→ **WHAT TO PRODUCE**: Word for word, transcribe the data below from the line with "This screenshot has width=1366, height=676." to the line with "Given: Click the bold", keeping both of those lines.

[Collected data]
————————
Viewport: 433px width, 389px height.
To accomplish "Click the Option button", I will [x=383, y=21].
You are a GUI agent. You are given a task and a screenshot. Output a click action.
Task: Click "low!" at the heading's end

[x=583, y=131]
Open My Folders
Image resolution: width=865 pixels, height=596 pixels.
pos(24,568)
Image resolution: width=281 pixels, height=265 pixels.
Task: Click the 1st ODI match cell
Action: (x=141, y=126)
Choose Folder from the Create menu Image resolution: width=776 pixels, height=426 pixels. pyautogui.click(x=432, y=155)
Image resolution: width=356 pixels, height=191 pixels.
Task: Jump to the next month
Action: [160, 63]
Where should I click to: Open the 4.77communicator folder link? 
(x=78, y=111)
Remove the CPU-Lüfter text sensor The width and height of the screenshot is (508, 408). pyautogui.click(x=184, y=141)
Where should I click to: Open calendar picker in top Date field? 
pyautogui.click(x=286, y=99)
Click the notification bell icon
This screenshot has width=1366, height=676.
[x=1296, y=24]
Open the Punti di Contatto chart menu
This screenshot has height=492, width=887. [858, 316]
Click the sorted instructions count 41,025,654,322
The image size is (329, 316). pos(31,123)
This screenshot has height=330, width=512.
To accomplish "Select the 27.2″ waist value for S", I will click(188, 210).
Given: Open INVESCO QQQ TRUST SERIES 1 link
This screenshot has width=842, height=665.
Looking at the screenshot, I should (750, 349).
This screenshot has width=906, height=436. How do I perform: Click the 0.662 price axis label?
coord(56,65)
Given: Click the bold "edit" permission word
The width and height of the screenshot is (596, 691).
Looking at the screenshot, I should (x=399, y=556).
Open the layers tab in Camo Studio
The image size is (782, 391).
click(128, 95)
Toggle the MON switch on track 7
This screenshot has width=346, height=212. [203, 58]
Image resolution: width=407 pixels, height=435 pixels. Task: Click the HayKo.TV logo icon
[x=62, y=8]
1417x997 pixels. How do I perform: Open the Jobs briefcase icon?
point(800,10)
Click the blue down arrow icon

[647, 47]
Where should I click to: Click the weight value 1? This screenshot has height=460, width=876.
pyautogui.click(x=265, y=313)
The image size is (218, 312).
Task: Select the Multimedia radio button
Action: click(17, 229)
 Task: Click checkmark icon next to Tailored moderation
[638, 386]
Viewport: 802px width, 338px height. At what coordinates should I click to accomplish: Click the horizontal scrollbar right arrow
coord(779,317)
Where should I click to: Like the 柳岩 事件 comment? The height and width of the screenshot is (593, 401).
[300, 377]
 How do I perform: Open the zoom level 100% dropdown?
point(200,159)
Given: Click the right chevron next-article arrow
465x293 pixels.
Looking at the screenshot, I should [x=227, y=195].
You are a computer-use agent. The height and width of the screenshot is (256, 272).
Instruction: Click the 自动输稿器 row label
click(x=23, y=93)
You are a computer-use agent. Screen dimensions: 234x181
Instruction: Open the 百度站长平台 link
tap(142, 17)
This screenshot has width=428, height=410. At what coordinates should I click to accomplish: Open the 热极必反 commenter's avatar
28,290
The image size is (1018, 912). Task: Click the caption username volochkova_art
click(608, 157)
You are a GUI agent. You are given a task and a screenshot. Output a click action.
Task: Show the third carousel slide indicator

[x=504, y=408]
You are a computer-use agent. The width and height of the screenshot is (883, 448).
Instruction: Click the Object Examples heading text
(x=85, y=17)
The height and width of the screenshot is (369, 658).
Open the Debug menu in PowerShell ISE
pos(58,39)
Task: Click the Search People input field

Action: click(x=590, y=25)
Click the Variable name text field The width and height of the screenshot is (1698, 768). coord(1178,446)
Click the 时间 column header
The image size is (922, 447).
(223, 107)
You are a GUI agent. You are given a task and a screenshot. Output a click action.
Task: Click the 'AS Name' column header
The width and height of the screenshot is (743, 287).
————————
→ **REPLY**:
This screenshot has width=1366, height=676.
[x=1296, y=24]
Open the Punti di Contatto chart menu
This screenshot has height=492, width=887. [858, 316]
Click the sorted instructions count 41,025,654,322
The image size is (329, 316). pos(31,123)
This screenshot has height=330, width=512.
To accomplish "Select the 27.2″ waist value for S", I will click(188, 210).
Given: Open INVESCO QQQ TRUST SERIES 1 link
This screenshot has width=842, height=665.
Looking at the screenshot, I should (750, 349).
This screenshot has width=906, height=436. How do I perform: Click the 0.662 price axis label?
coord(56,65)
Given: Click the bold "edit" permission word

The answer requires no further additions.